2012年12月19日星期三

Five predictions for 2013

After riding out the economic storm that many of their OEM customers endured with some measure of success, moldmakers should be seeing some calmer waters.  Many had high hopes at the beginning of 2012 for a banner year, but that didn’t materialize.  Most now have a more realistic outlook that 2013 will be what they make it. Business over the last quarter of 2012 has been a bit slower, much of it due to the fact that tooling budgets are typically spent by October in preparation for the new year.
  
New business for the first quarter of 2013 appears to be spotty, depending on the markets being served and how much impact the various new taxes written into the Affordable Care Act (19 new taxes, to be exact) will have on their ability to hire and expand their business. Some moldmakers have commented to PlasticsToday that in light of the pull-back on new mold purchases over the past few years, many molds are on their last legs, and replacement molds are badly needed. An air of uncertainty still plagues many of these small-business owners as they take a “wait-and-see” stance with their OEM customers.
  
A Plante & Moran study of the North American Plastics Industry through 2011, and released in October, noted several interesting facts that favor moldmakers. Molders are seeing strong earnings. “Gross profits, which never varied more than a few percentage points for the past 13 years, increased almost 20% in 2010 and remained steady in 2011,” reported Plante & Moran. “We speculate that there are a number of reasons for the retention of the strong earnings in 2011.”
  
First, press utilization increased for a second year in a row, noted the Plante & Moran study. However, utilization is still “depressed” considering that average utilization is just 40% based on a 24/7 calculation. Typically, “increased utilization comes with increased complexity”—i.e. number of molds, part numbers and materials—“and thus with high labor costs.” Still, Plante & Moran’s report notes that this is only the fifth year out of the last 15 with an increase in utilization. “For those with good margins, any increase in utilization results in improved profits,” said the report.
  
Secondly, resin costs shrank an additional 1.6% in 2011, and again in 2012. Sales growth among molders “nearly doubled” in 2011, up 8.7% for the median processor. “The growth appears to have allowed processors to be more discerning with customer contracts as median complexity actually decreased from 2010,” said Plante & Moran. Larger molding companies enjoyed healthy growth, while smaller enterprises were still working to get back to pre-recession levels of production.
  
Third, business is strong for several industries, noted the Plante & Moran survey. For example, the automotive industry, which had a decent 2011 and an even better 2012, has managed to keep its Tier 1 and Tier 2 busy. They even softened their stance on payments for a while. However, Plante & Moran reported that it is “the aggressive supply chain practices that had taken a sabbatical during the recession that may have more impact on the desirability of the industry than a volume recovery.”
  
A number of mold manufacturers have found the aerospace industry to be a good fit with their automotive know-how as aircraft sales hit record highs in 2012, with builds out through 2015. That could mean good business for both molders/thermoformers and mold makers that specialize in this industry.
  
Other industries that are faring well include the industrial products sector that “enjoyed an increase in sales growth in 2011 for the first time in two years.” The construction and furniture industries, while still in the doldrums during 2011 when the Plante & Moran survey was being taken, has generally started on a slow upward trend in 2012.
  
Just when everyone thought it was safe (and profitable) to get into the medical industry to avoid the pitfalls of the automotive industry, medical and pharmaceutical are running into some headwinds.
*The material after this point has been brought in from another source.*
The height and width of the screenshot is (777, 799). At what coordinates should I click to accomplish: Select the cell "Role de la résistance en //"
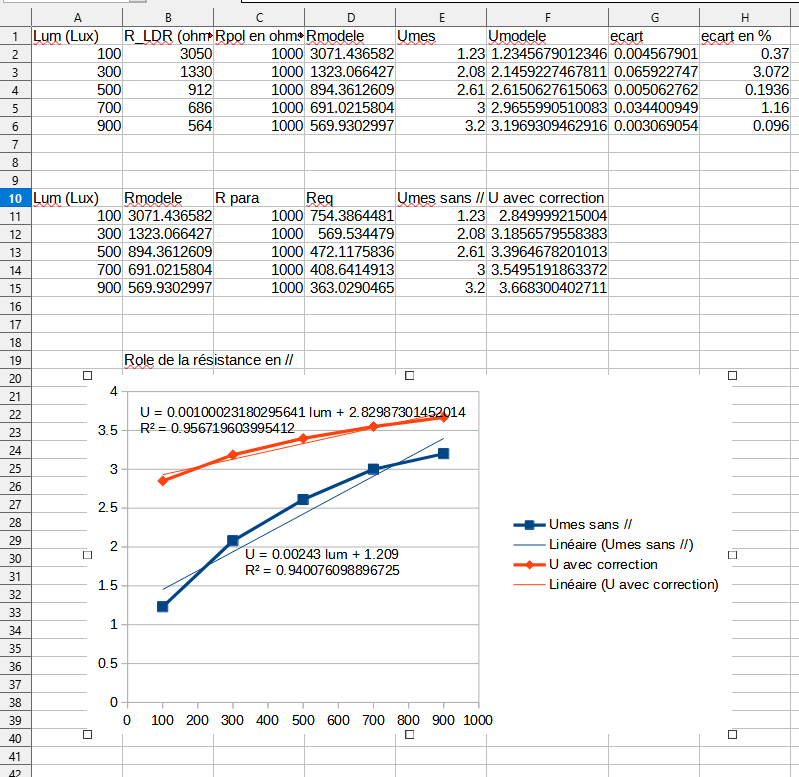point(213,360)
The medical device tax has many big OEMs in that sector rethinking their strategy, utilizing their foreign operations to a greater extent and even planning some “near-shoring” within North America.
  
A report from McKinsey & Company on the pharmaceutical industry said that “The good old days of the pharmaceutical industry are gone forever” as it heads “toward a world where its profit margins will be substantially lower than they are today.” With the rapid growth of generics, McKinsey noted that the expectation of “Big Pharma’s current level of R&D spending to become a luxury that investors no longer tolerate. . . as some investors and analysts believe that many of Big Pharma’s R&D investments destroy value.”
  
Given these new clouds on the horizon for both medical and pharmaceutical, moldmakers might be squeezed on price unless they provide the value proposition for molds with greater productivity for products sold in emerging markets.